ENCAPSULATED CITRIC ACID:Use encapsulated citric acid when making summer sausage or snack sticks and that distinctive "tang", associated with reduce pH, is desired but the lengthy fermentation cycle is not.When used correctly, it is almost impossible to tell if the sausage was manufactured by fermentation or by the use of this product. There is no need to worry about processing under special conditions. You just add the citric acid to the meat at end of the mixing process (making sure that you do not grind meat again), and then blend into the meat by hand or by mixer. If using a meat mixer, mix only until the encapsulated citric acid is blended into the meat mix, usually about one minute is sufficient. Longer mixing can cause the capsules to rupture resulting in the premature release of the citric acid.

Encapsulated citric acid is citric acid, anaturally occurring acid, that has been encapsulated (coated) with maltodexrine, a hydrogenated vegetable oil, which will melt at 135 degrees F. releasing the citric acid into the meat product.This prevents the citric acid from releasing and prematurely lowering the ph of your sausage meat mix. If the meat’s ph drops before the protein sets at 105-115 degrees you will get a negative effect on the texture of your finished sausage. It won't bind as well and the texture will be crumbly.

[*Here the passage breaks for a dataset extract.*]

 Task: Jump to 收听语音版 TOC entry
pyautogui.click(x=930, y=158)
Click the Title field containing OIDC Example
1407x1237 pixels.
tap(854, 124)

Encapsulated citric acid should be added and mixed in after the grinding is complete as not to rupture the capsules. Since the encapsulation prevents release into the meat until the meat’s internal temperature reaches 135 degrees F. a ruptured or damaged capsule will release the citric acid prematurely causing the undesired affects listed above.

Once the capsule is melted releasing the citric acid into the product decrease in pH is achieved resulting in the distinctive "tang" or sour taste associated with reduced pH products.

Suggested usage for this purpose is 3 oz. for 25 lb. of meat.

Also use to preserve color of fresh sausage during storage. Use 1/2 oz. to 1 oz. per 100 lb. of meat for this purpose.

NOTE: Too much Citric Acid will cause the meat to turn white.

post #3 of 7
Thread Starter 

thanks for the reply.

 

Any thoughts from anyone on why Rytek suggests 145? 

post #4 of 7

I don't know why he recomeds the 145 temp, but I have made 2 big batches, and they come out great.  In my MES there is enough of a temperature difference that some end up slightly over and up to 148 -150 on the top Right as compared to the bottom left.

 

I would go with Rytek.

 

I have used the Fermento, and it gives a very mild tang.  Can't comment on the citric acid.

post #5 of 7
Thread Starter 


good info as i will also be using an MES. . . 

Quote:
Originally Posted by werdwolf View Post

I don't know why he recomeds the 145 temp, but I have made 2 big batches, and they come out great.  In my MES there is enough of a temperature difference that some end up slightly over and up to 148 -150 on the top Right as compared to the bottom left.

 

I would go with Rytek.

 

I have used the Fermento, and it gives a very mild tang.  Can't comment on the citric acid.

post #6 of 7
Thread Starter 

anyone else have any suggestions?

post #7 of 7

Being almost all beef and taking it to 145 and holding for a few minutes will kill off any chances of salmonella, but if it would give you peace of mind,  I don't think it will adversely effect the sausage if you took it to 152 -154. But then again I've never made it before.